(Dataset items)
════════════════

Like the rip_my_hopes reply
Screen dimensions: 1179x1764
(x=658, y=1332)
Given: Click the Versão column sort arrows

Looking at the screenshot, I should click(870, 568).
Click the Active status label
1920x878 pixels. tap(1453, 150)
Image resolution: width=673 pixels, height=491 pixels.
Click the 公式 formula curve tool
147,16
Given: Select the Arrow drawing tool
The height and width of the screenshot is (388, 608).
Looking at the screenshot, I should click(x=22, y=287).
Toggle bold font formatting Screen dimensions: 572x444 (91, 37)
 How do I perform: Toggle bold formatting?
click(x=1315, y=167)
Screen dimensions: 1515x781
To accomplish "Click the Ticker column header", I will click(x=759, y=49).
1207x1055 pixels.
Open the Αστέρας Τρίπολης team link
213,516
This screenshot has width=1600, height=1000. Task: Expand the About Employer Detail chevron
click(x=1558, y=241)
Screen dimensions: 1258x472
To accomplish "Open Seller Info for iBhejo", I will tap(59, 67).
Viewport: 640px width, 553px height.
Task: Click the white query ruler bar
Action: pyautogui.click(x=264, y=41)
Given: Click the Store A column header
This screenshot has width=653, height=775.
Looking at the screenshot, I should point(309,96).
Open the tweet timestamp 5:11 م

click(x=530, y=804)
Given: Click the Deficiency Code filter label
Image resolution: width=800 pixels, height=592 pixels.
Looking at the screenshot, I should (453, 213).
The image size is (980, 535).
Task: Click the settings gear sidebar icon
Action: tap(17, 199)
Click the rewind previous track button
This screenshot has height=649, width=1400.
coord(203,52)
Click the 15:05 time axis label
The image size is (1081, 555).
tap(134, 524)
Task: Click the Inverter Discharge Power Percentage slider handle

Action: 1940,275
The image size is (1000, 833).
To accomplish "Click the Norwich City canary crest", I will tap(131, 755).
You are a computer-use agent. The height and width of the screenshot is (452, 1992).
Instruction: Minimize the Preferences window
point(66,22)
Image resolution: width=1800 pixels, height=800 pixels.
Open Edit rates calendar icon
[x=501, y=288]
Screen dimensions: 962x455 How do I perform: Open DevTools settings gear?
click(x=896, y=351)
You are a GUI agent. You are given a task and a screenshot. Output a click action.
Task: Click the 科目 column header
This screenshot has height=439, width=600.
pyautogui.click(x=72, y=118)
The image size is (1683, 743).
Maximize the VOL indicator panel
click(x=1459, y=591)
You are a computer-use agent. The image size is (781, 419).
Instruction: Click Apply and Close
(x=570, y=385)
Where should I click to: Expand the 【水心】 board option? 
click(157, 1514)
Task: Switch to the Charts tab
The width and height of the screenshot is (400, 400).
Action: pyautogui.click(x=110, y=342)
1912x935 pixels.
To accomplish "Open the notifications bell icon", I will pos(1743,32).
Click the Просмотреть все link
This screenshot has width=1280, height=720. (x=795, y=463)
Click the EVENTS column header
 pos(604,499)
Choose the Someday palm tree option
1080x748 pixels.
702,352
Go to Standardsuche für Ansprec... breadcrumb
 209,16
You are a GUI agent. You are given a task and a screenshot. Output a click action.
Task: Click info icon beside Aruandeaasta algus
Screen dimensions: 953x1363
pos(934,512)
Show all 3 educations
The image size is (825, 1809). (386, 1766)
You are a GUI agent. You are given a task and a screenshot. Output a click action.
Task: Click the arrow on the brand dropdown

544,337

════════════════

**DIRECTIONS FOR THIS TASK:**
Please reproduce each line above exactly as written.

**RESPONSE TO THIS TASK:**
Like the rip_my_hopes reply
Screen dimensions: 1179x1764
(x=658, y=1332)
Given: Click the Versão column sort arrows

Looking at the screenshot, I should click(870, 568).
Click the Active status label
1920x878 pixels. tap(1453, 150)
Image resolution: width=673 pixels, height=491 pixels.
Click the 公式 formula curve tool
147,16
Given: Select the Arrow drawing tool
The height and width of the screenshot is (388, 608).
Looking at the screenshot, I should click(x=22, y=287).
Toggle bold font formatting Screen dimensions: 572x444 (91, 37)
 How do I perform: Toggle bold formatting?
click(x=1315, y=167)
Screen dimensions: 1515x781
To accomplish "Click the Ticker column header", I will click(x=759, y=49).
1207x1055 pixels.
Open the Αστέρας Τρίπολης team link
213,516
This screenshot has width=1600, height=1000. Task: Expand the About Employer Detail chevron
click(x=1558, y=241)
Screen dimensions: 1258x472
To accomplish "Open Seller Info for iBhejo", I will tap(59, 67).
Viewport: 640px width, 553px height.
Task: Click the white query ruler bar
Action: pyautogui.click(x=264, y=41)
Given: Click the Store A column header
This screenshot has width=653, height=775.
Looking at the screenshot, I should point(309,96).
Open the tweet timestamp 5:11 م

click(x=530, y=804)
Given: Click the Deficiency Code filter label
Image resolution: width=800 pixels, height=592 pixels.
Looking at the screenshot, I should (453, 213).
The image size is (980, 535).
Task: Click the settings gear sidebar icon
Action: tap(17, 199)
Click the rewind previous track button
This screenshot has height=649, width=1400.
coord(203,52)
Click the 15:05 time axis label
The image size is (1081, 555).
tap(134, 524)
Task: Click the Inverter Discharge Power Percentage slider handle

Action: 1940,275
The image size is (1000, 833).
To accomplish "Click the Norwich City canary crest", I will tap(131, 755).
You are a computer-use agent. The height and width of the screenshot is (452, 1992).
Instruction: Minimize the Preferences window
point(66,22)
Image resolution: width=1800 pixels, height=800 pixels.
Open Edit rates calendar icon
[x=501, y=288]
Screen dimensions: 962x455 How do I perform: Open DevTools settings gear?
click(x=896, y=351)
You are a GUI agent. You are given a task and a screenshot. Output a click action.
Task: Click the 科目 column header
This screenshot has height=439, width=600.
pyautogui.click(x=72, y=118)
The image size is (1683, 743).
Maximize the VOL indicator panel
click(x=1459, y=591)
You are a computer-use agent. The image size is (781, 419).
Instruction: Click Apply and Close
(x=570, y=385)
Where should I click to: Expand the 【水心】 board option? 
click(157, 1514)
Task: Switch to the Charts tab
The width and height of the screenshot is (400, 400).
Action: pyautogui.click(x=110, y=342)
1912x935 pixels.
To accomplish "Open the notifications bell icon", I will pos(1743,32).
Click the Просмотреть все link
This screenshot has width=1280, height=720. (x=795, y=463)
Click the EVENTS column header
 pos(604,499)
Choose the Someday palm tree option
1080x748 pixels.
702,352
Go to Standardsuche für Ansprec... breadcrumb
 209,16
You are a GUI agent. You are given a task and a screenshot. Output a click action.
Task: Click info icon beside Aruandeaasta algus
Screen dimensions: 953x1363
pos(934,512)
Show all 3 educations
The image size is (825, 1809). (386, 1766)
You are a GUI agent. You are given a task and a screenshot. Output a click action.
Task: Click the arrow on the brand dropdown

544,337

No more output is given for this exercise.